• **The task**
Could you restate the data word for word?

[Stored entries]
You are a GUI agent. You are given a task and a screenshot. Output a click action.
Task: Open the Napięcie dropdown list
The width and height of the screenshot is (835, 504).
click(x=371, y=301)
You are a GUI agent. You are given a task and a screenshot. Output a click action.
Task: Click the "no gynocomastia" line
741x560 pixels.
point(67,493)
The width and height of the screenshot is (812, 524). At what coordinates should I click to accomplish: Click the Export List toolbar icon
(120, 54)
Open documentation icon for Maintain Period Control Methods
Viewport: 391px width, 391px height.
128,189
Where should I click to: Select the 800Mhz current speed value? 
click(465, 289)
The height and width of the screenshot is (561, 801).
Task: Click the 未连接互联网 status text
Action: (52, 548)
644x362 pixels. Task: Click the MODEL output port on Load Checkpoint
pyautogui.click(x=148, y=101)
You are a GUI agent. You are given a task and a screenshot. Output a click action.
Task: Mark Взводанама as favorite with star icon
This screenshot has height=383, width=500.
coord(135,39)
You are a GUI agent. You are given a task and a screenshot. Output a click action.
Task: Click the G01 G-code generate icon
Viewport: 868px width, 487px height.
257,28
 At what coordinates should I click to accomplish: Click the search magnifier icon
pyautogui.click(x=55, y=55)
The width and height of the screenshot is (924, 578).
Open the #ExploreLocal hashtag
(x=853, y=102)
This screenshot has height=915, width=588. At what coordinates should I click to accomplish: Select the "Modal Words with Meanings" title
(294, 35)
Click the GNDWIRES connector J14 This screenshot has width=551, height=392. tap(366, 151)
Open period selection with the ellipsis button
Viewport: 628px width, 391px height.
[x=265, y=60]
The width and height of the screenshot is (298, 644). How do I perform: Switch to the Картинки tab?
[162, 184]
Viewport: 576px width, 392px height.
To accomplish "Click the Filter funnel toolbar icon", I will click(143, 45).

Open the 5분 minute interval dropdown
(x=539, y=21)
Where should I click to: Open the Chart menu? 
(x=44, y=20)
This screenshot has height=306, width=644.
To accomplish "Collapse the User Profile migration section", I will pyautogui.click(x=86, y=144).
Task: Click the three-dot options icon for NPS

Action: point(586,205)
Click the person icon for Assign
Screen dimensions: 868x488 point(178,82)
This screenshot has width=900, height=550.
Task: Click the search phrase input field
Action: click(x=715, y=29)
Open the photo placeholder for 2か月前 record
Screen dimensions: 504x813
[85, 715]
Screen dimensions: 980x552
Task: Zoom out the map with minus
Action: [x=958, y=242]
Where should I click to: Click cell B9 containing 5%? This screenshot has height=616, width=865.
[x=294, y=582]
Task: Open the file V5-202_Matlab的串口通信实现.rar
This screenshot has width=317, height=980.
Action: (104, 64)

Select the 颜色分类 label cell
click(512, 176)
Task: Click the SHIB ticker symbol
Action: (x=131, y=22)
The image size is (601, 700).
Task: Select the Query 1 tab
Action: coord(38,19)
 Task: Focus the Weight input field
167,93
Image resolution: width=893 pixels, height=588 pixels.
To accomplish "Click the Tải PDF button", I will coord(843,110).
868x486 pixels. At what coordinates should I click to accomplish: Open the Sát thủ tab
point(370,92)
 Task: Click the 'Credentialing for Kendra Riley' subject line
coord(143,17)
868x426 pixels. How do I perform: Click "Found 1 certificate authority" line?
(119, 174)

• **Task answer**
You are a GUI agent. You are given a task and a screenshot. Output a click action.
Task: Open the Napięcie dropdown list
The width and height of the screenshot is (835, 504).
click(x=371, y=301)
You are a GUI agent. You are given a task and a screenshot. Output a click action.
Task: Click the "no gynocomastia" line
741x560 pixels.
point(67,493)
The width and height of the screenshot is (812, 524). At what coordinates should I click to accomplish: Click the Export List toolbar icon
(120, 54)
Open documentation icon for Maintain Period Control Methods
Viewport: 391px width, 391px height.
128,189
Where should I click to: Select the 800Mhz current speed value? 
click(465, 289)
The height and width of the screenshot is (561, 801).
Task: Click the 未连接互联网 status text
Action: (52, 548)
644x362 pixels. Task: Click the MODEL output port on Load Checkpoint
pyautogui.click(x=148, y=101)
You are a GUI agent. You are given a task and a screenshot. Output a click action.
Task: Mark Взводанама as favorite with star icon
This screenshot has height=383, width=500.
coord(135,39)
You are a GUI agent. You are given a task and a screenshot. Output a click action.
Task: Click the G01 G-code generate icon
Viewport: 868px width, 487px height.
257,28
 At what coordinates should I click to accomplish: Click the search magnifier icon
pyautogui.click(x=55, y=55)
The width and height of the screenshot is (924, 578).
Open the #ExploreLocal hashtag
(x=853, y=102)
This screenshot has height=915, width=588. At what coordinates should I click to accomplish: Select the "Modal Words with Meanings" title
(294, 35)
Click the GNDWIRES connector J14 This screenshot has width=551, height=392. tap(366, 151)
Open period selection with the ellipsis button
Viewport: 628px width, 391px height.
[x=265, y=60]
The width and height of the screenshot is (298, 644). How do I perform: Switch to the Картинки tab?
[162, 184]
Viewport: 576px width, 392px height.
To accomplish "Click the Filter funnel toolbar icon", I will click(143, 45).

Open the 5분 minute interval dropdown
(x=539, y=21)
Where should I click to: Open the Chart menu? 
(x=44, y=20)
This screenshot has height=306, width=644.
To accomplish "Collapse the User Profile migration section", I will pyautogui.click(x=86, y=144).
Task: Click the three-dot options icon for NPS

Action: point(586,205)
Click the person icon for Assign
Screen dimensions: 868x488 point(178,82)
This screenshot has width=900, height=550.
Task: Click the search phrase input field
Action: click(x=715, y=29)
Open the photo placeholder for 2か月前 record
Screen dimensions: 504x813
[85, 715]
Screen dimensions: 980x552
Task: Zoom out the map with minus
Action: [x=958, y=242]
Where should I click to: Click cell B9 containing 5%? This screenshot has height=616, width=865.
[x=294, y=582]
Task: Open the file V5-202_Matlab的串口通信实现.rar
This screenshot has width=317, height=980.
Action: (104, 64)

Select the 颜色分类 label cell
click(512, 176)
Task: Click the SHIB ticker symbol
Action: (x=131, y=22)
The image size is (601, 700).
Task: Select the Query 1 tab
Action: coord(38,19)
 Task: Focus the Weight input field
167,93
Image resolution: width=893 pixels, height=588 pixels.
To accomplish "Click the Tải PDF button", I will coord(843,110).
868x486 pixels. At what coordinates should I click to accomplish: Open the Sát thủ tab
point(370,92)
 Task: Click the 'Credentialing for Kendra Riley' subject line
coord(143,17)
868x426 pixels. How do I perform: Click "Found 1 certificate authority" line?
(119, 174)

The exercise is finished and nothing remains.